We follow the design of ViT-small (Dosovitskiy et al. 2020) to build our model. Specifically, for the Transformer encoder, we set the depth as 12, multi-head number as 6, and hidden size as 256. For the Transformer decoder, we set the depth as 2, multi-head number as 3, and hidden size as 192.

During training, we set the batchsize as 512, masking ratio as 0.75, $\alpha$ as 1.0, $\tau$ as 0.5, $\rho$ as 0.1, and train our model for 800 epochs, 500 epochs, and 40 epochs for FCVID, ActivityNet and YFCC respectively.
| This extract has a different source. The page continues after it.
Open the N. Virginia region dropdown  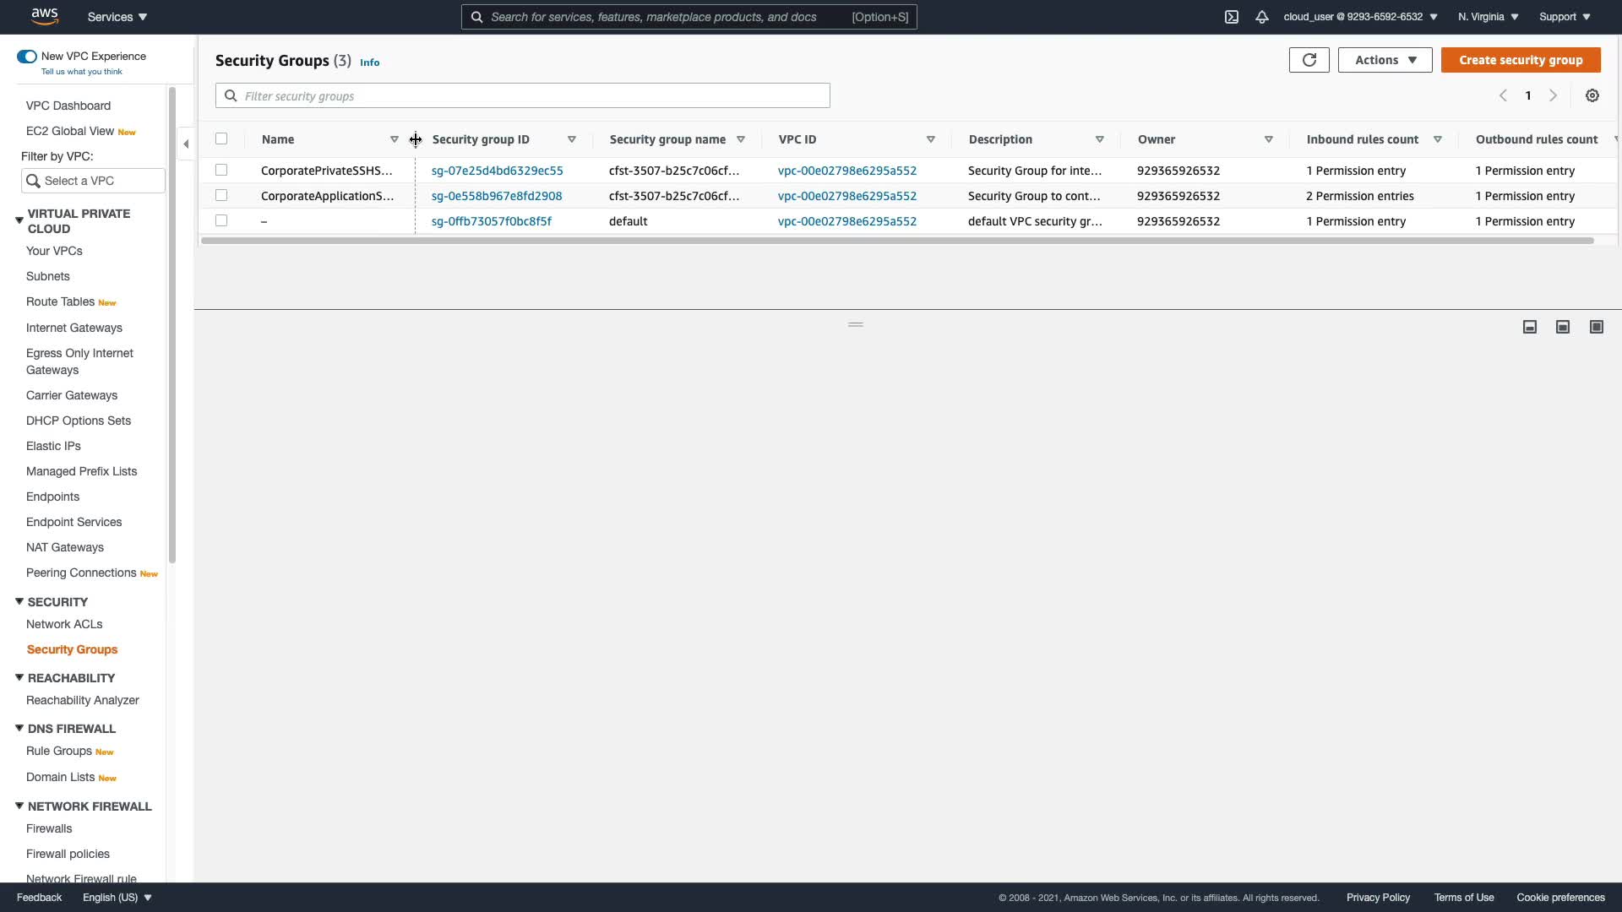coord(1488,17)
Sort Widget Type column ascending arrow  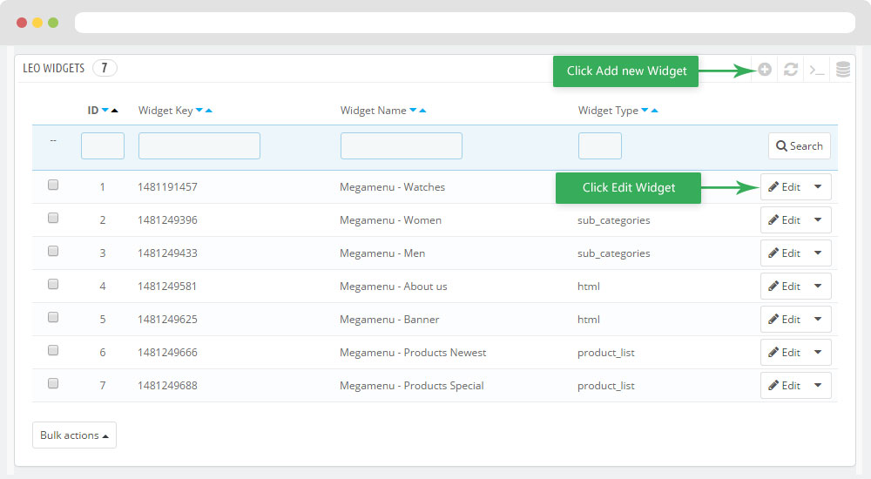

We set the initial learning rate as 0.0001, and decay it to 90% every 20 epochs with a minimal learning rate of 0.00001. We optimize our model by using Adam optimizer algorithm (Kingma and Ba 2014). Our model is implemented in Pytorch with an Nvidia RTX2080Ti GPU.

Results and Analysis

Method	SSTH	SSVH	NPH	BTH	MCMSH	ConMH
mAP@20	0.155 $\downarrow$ 6.3	0.173 $\downarrow$ 7.8	0.180 $\downarrow$ 6.0	0.182 $\downarrow$ 5.7	0.186 $\downarrow$ 3.2	0.188 $\downarrow$ 3.6

Table 1: Cross-dataset mAP@20 retrieval results and corresponding performance degrades of various methods, which are trained on FCVID and tested on YFCC with 64 bits.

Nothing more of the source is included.